Mas, então, por que a Bíblia descreve que a mulher foi assim amaldiçoada?

Descrever como maldição é justamente a forma que a Bíblia tinha de dizer: Isso não é normal! Não foi assim que Deus desejou que as coisas fossem. E, ao fazer isso, a Bíblia justamente está convocando a humanidade a ser melhor do que isso, a transcender essas coisas.

Pra entender, é preciso primeiro compreender o que significa a frase “seu desejo será para o seu marido.” A palavra desejo aqui usada só aparece três vezes na Bíblia.

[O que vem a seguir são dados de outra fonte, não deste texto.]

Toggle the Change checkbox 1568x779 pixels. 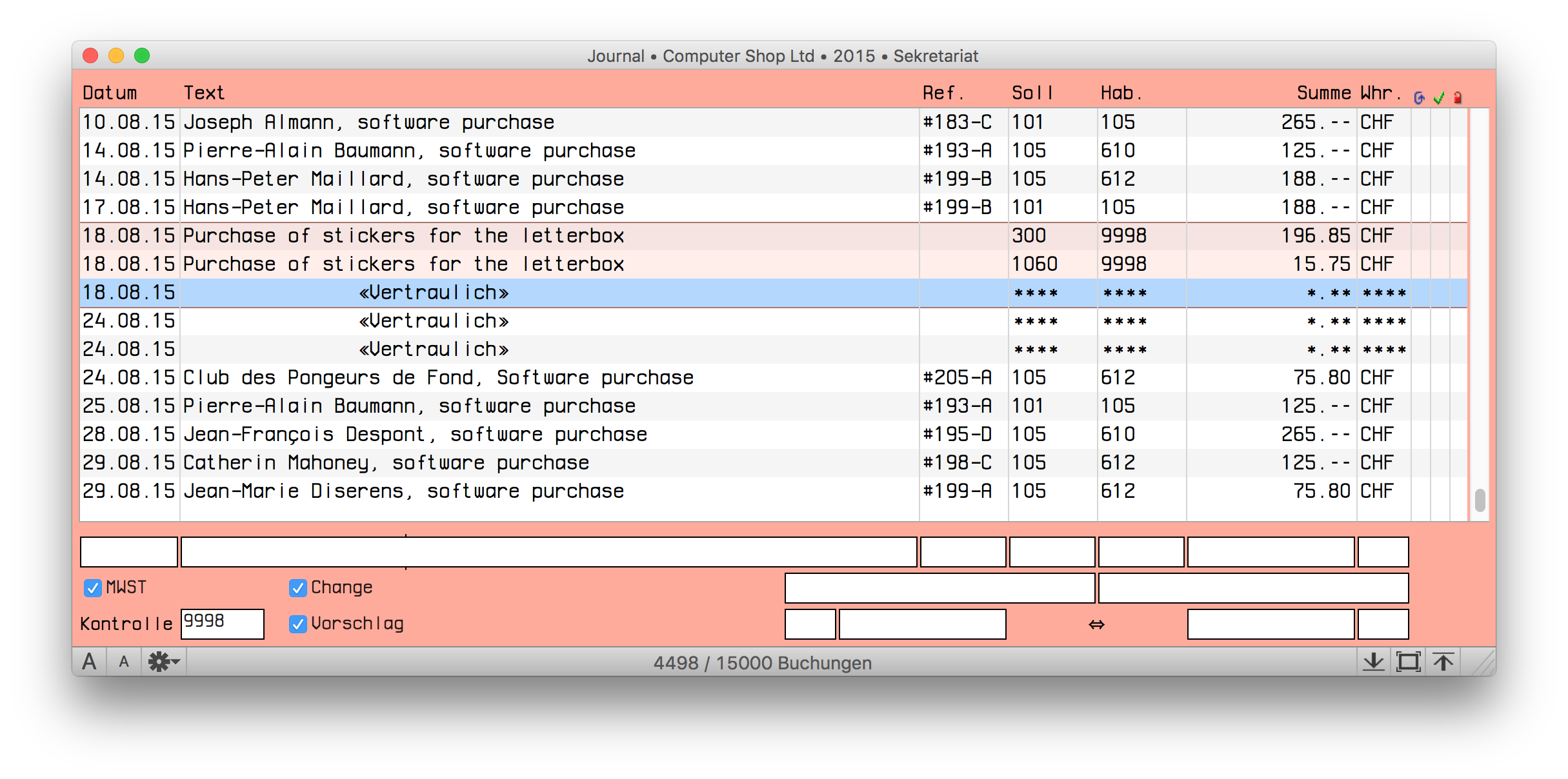297,587
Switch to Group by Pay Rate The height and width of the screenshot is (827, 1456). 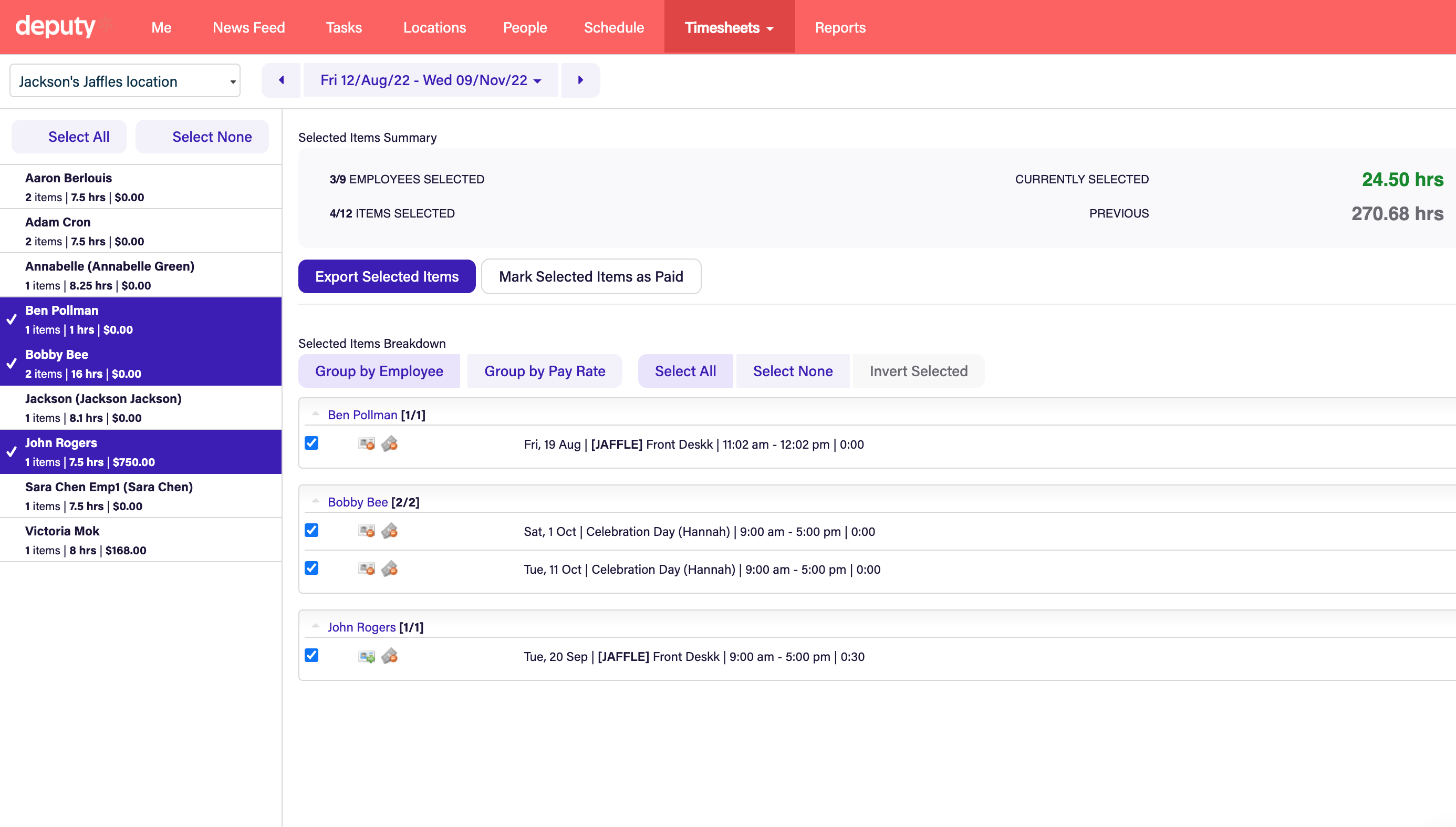click(x=544, y=371)
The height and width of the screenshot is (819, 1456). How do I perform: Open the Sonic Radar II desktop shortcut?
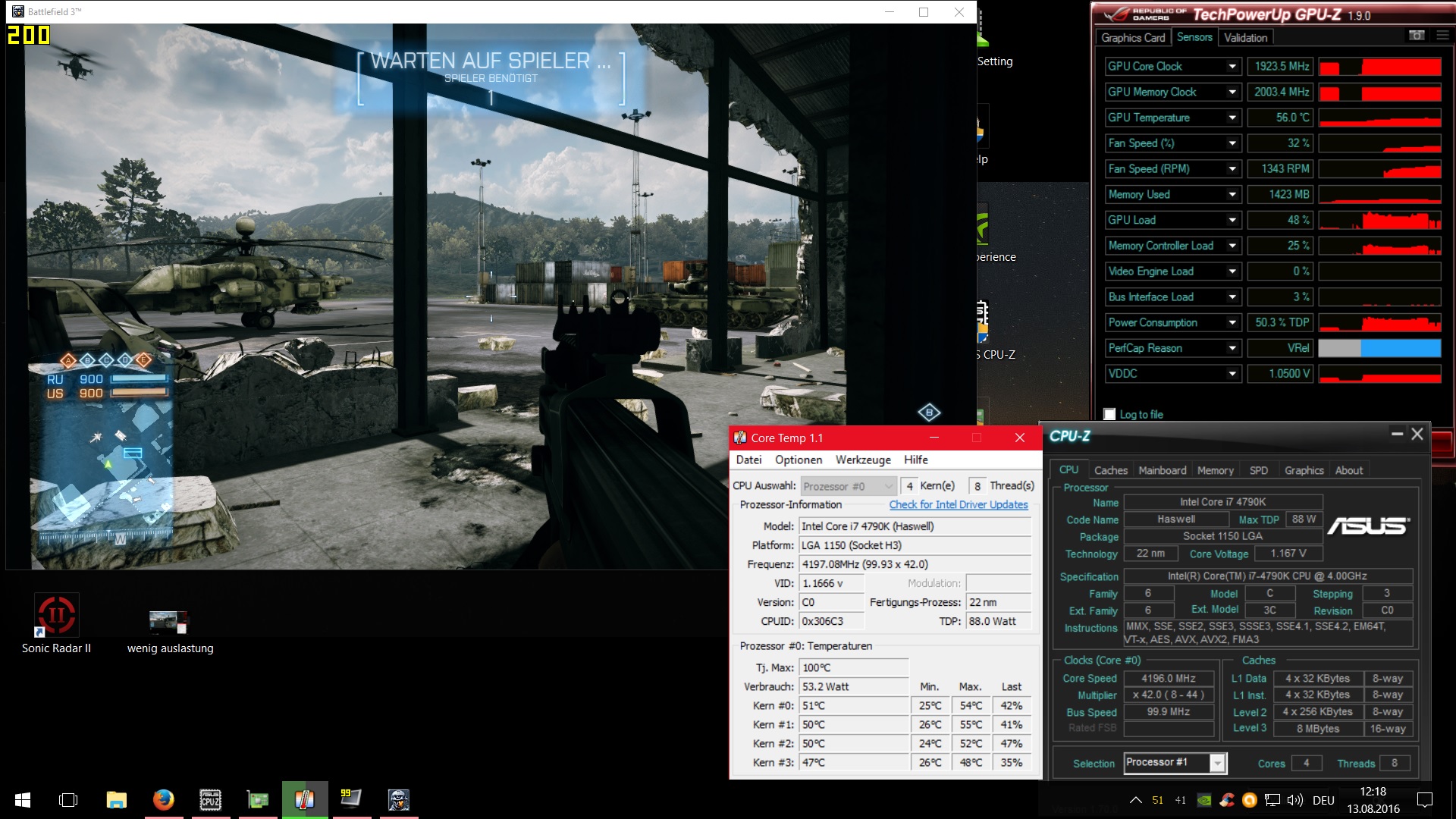click(56, 616)
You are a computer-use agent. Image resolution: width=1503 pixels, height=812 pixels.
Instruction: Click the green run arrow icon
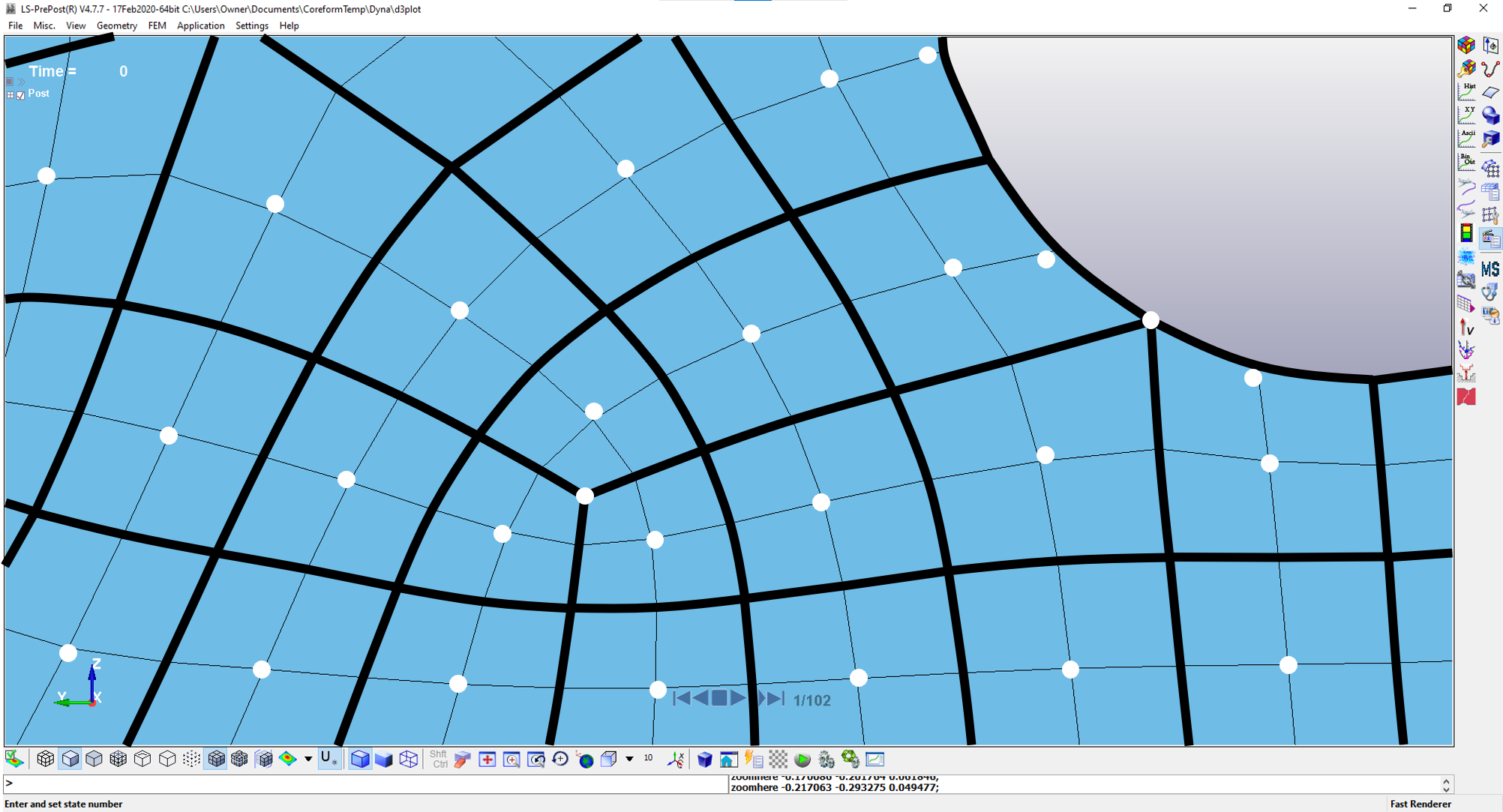(802, 760)
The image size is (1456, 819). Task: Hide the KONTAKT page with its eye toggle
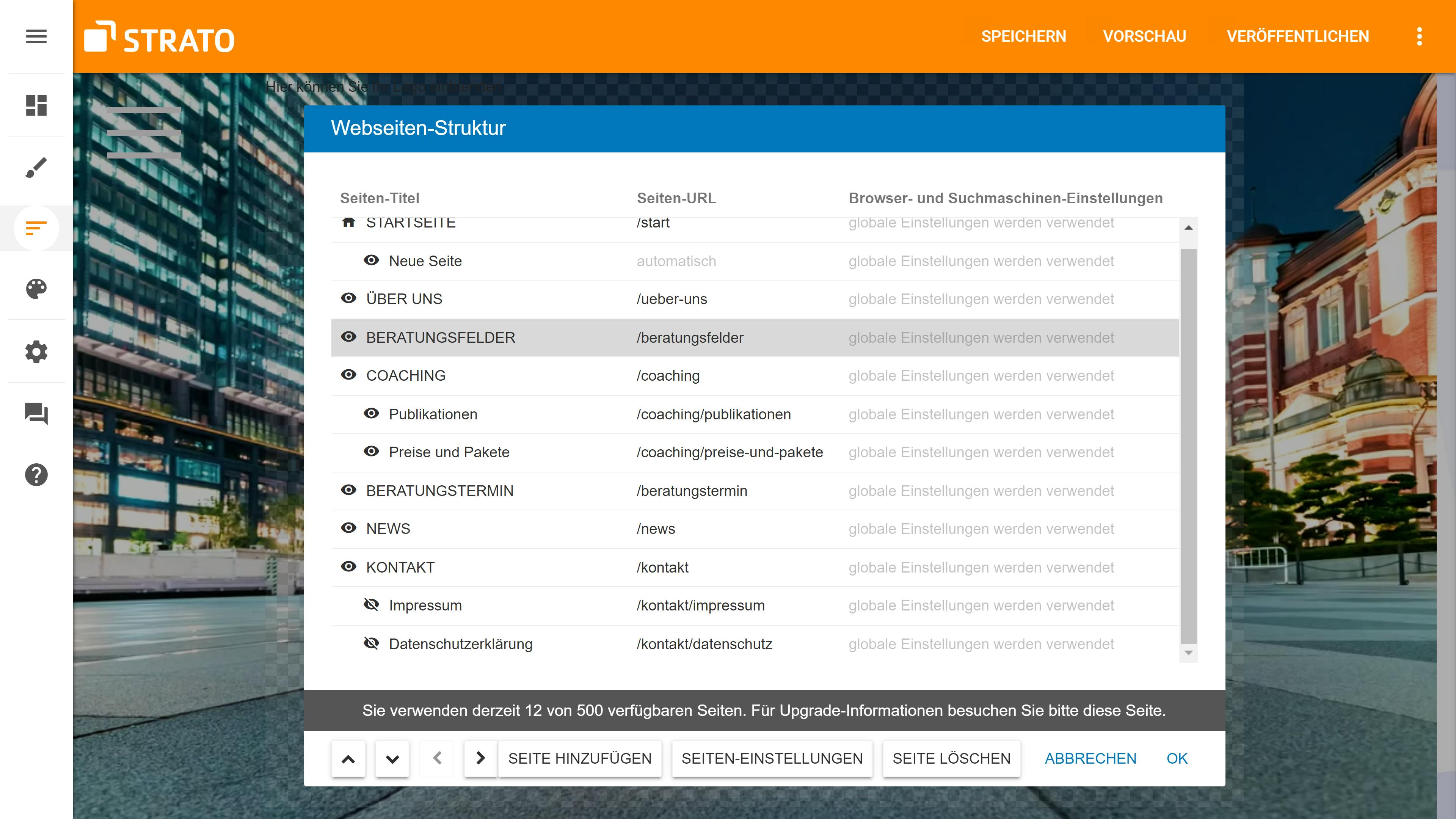pyautogui.click(x=348, y=566)
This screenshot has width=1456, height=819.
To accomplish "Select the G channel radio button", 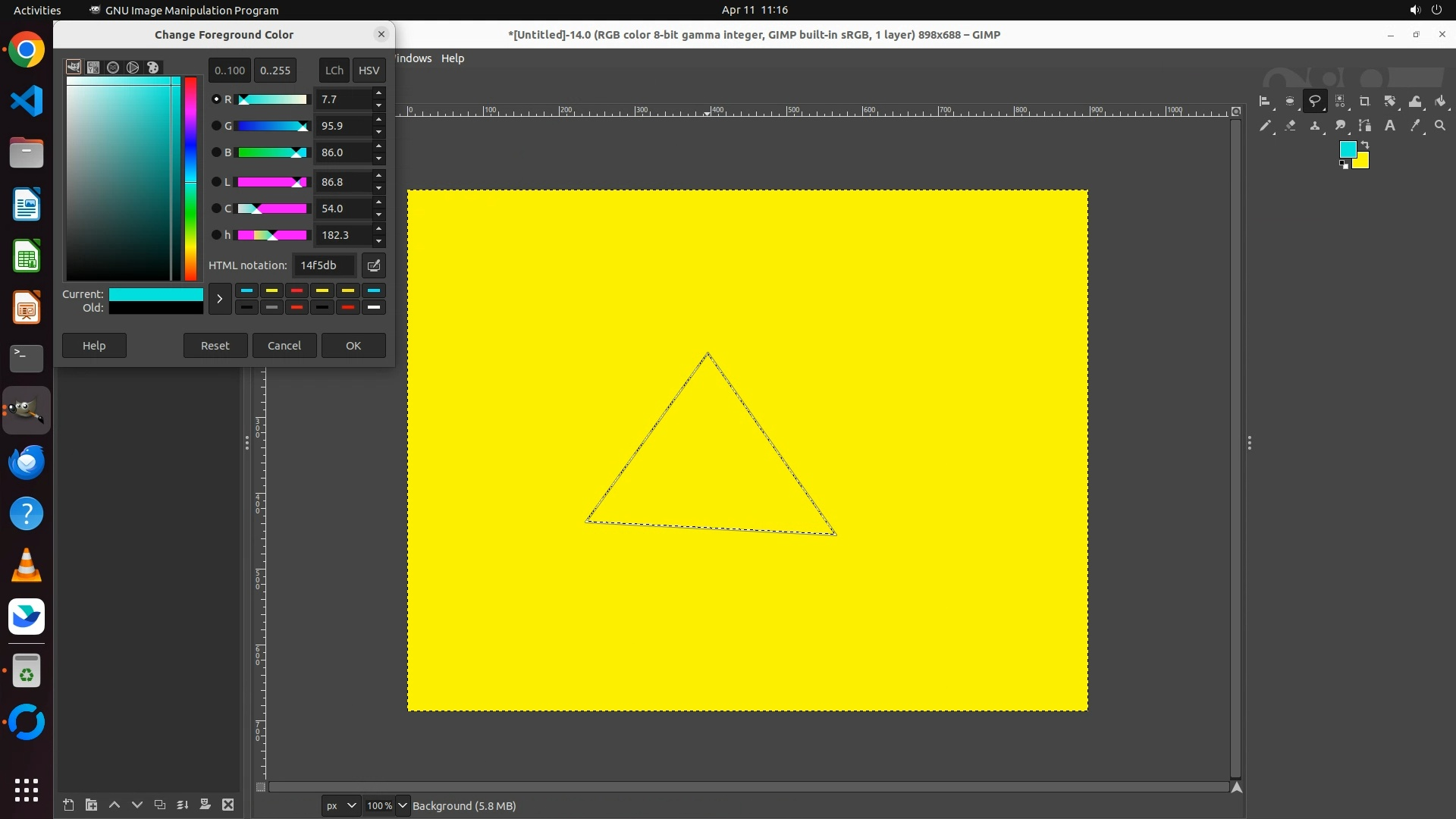I will pyautogui.click(x=216, y=126).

Uma em Cantares, em contexto positivo e outra no próprio Gênesis, em contexto negativo. Se aqui temos uma maldição, obviamente o contexto não é positivo. Observe:

“Se bem fizeres, não é certo que serás aceito? E se não fizeres bem, o pecado jaz à porta, e sobre ti será o seu desejo, mas sobre ele deves dominar.” (Gênesis 4:7)

Repare que a frase – usada para Caim – é quase idêntica à de Gênesis 3:16 e, como tal, nos ajuda a compreender o texto anterior, pois trata-se da mesma disputa de poder.

Ou seja, o que a Bíblia está dizendo em Gn. 3:16? Que a mulher teria o desejo de dominar seu marido. Mas que ela acabaria sendo dominada por ele!

O casal – homem e mulher – viveria com um querendo ser superior ao outro. E o homem conseguiria subjugar a mulher. Mas, o desejo de Deus não era esse, mas sim o de que homem e mulher vivessem como co-iguais. (vide parte 1 deste estudo).

Podemos dizer, socialmente falando, que tanto o machismo histórico quanto o feminismo extremista (i.e. aquele que deprecia o homem ao invés de fortalecer a figura da mulher e buscar o equilíbrio) são desvios dos propósitos de Deus.

E, por que, a Bíblia compara o machismo com a gestação em Gn. 3:16? A resposta é simples: Porque o ser humano já via as dores de parto como algo ruim, que precisava ser aliviado. Afinal, para ajudar à mulher e filho, eles recorriam a tudo: Ervas anestésicas, parteiras, e até orações.

Ou seja, a Bíblia está dizendo que o ser humano: Da mesma forma que vocês tratam a gravidez, deveriam também tratar a questão da sociedade machista. Como um problema, e não como uma coisa positiva!

No antigo Oriente Médio, a mulher era totalmente dominada. Observe esse antigo texto babilônio, por exemplo:

“No dia em que U [a mulher] não estiver em harmonia com Q [o homem], Q poderá vender U.” (Contrato de Casamento – Antiga Babilônia – Fragmento BDHP 39)

Se uma mulher desagradasse seu marido, poderia ser vendida! E textos sumérios e cananeus semelhantes indicam que os maridos podiam matar suas esposas, maltratá-las, torturá-las e até matá-las ao seu bel prazer!

A Bíblia chamou isso de maldição porque queria que os israelitas reconhecessem que isso não é normal. Afinal, devemos buscar sair da maldição para a bênção!

Infelizmente, por quererem justificar o machismo como a ordem natural das coisas, as religiões distorceram por completo o texto bíblico, transformando maldição em bênção, e uma coisa descrita como tão ruim quanto sentir dores de parto (a pior dor física que o ser humano pode sentir!) em uma coisa positiva.

Enquanto o ser humano não compreender que homem e mulher foram criados para viver em equilíbrio e no mesmo nível em termos de equidade, não haverá como agradar o ser humano agradar ao Senhor, ou retornar ao estado primordial da bênção, tal qual descrito na narrativa do Éden.